Naïveté coupable ou mystification volontaire ?
Face aux députés, le président de la République dispose d’une arme de dissuasion : le pouvoir de dissolution. Dispose-t-il d’une autre applicable aux seuls élus de son parti ? Depuis la suppression de l’exception à la nullité du mandat impératif, la réponse est non. Que ferait-il si une jacquerie éclatait au sein de son parti ou si «ses députés» entraient en dissidence ? Rien de plus que ce qu’il pourrait faire si une telle éventualité advenait avec un parti allié. En revanche, «ses députés», auront tout le loisir de faire du chantage puisqu’ils seront assurés de conserver leurs sièges. Si on a beaucoup glosé sur un déséquilibre des pouvoirs, les relations entre l’exécutif et le législatif ont effectivement connu un changement notable : individuellement, la nouvelle Constitution offre aux députés des garanties d’indépendance et leur permet d’agir sans craindre des représailles. Affirmer que la création d’un «parti présidentiel» rendra ses élus plus loyaux ou plus dociles relève d’une lecture erronée, d’une naïveté coupable voire d’une mystification volontaire.
Les promoteurs du «parti présidentiel» ne doivent pas se tromper d’époque non plus. Il convient ici d’énoncer un principe simple : comme la vitalité de la démocratie, la fluidité du jeu institutionnel ne dépend pas de l’existence d’un lien ombilical entre le président de la République et la majorité parlementaire.
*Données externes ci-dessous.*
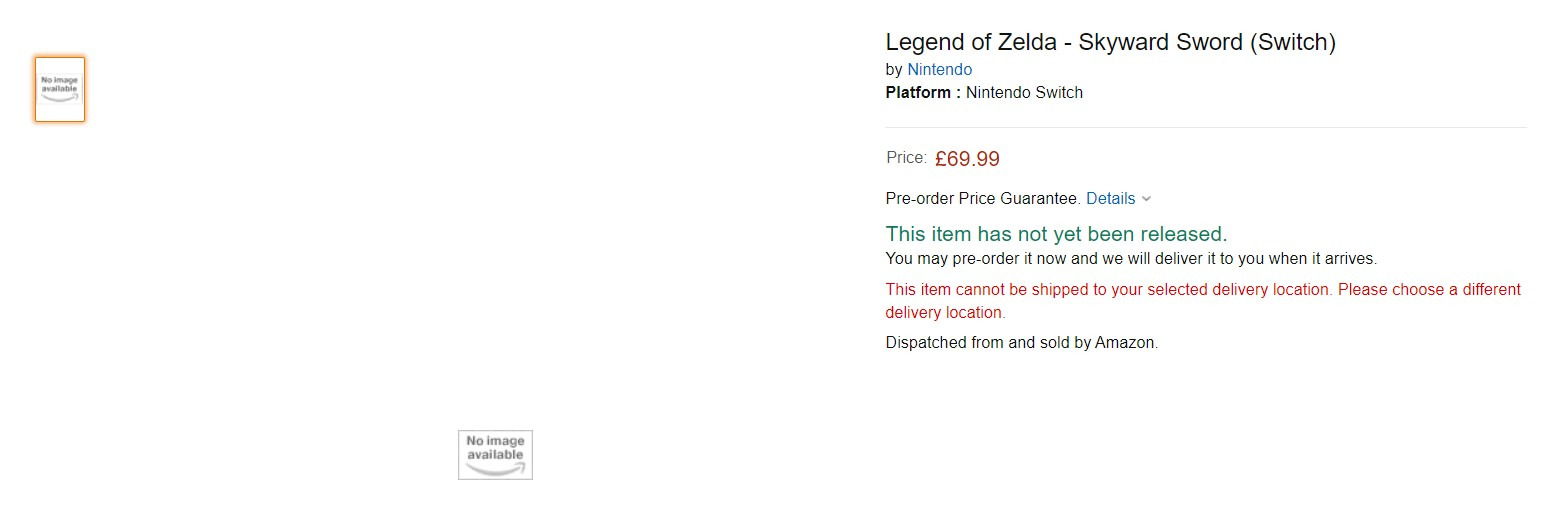Expand the chevron arrow beside Details

[1146, 199]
Elle tient plutôt à l’existence de procédures permettant de surmonter les obstacles, mener des conciliations et trouver des solutions aux conflits. Or, on ne construit pas de tels mécanismes en se reposant sur un parti, l’affiliation partisane n’étant ni une garantie de loyauté ni un gage de confiance mutuelle. La création d’un «parti présidentiel» laisse entrevoir un glissement vers une ère de prégnance des intérêts partisans sur l’intérêt général. Inévitablement, l’activité interne à ce parti aura une incidence sur le fonctionnement des institutions, singulièrement le Parlement. Par voie de conséquence, il influencera la vie publique et déteindra sur la capacité d’action des pouvoirs publics.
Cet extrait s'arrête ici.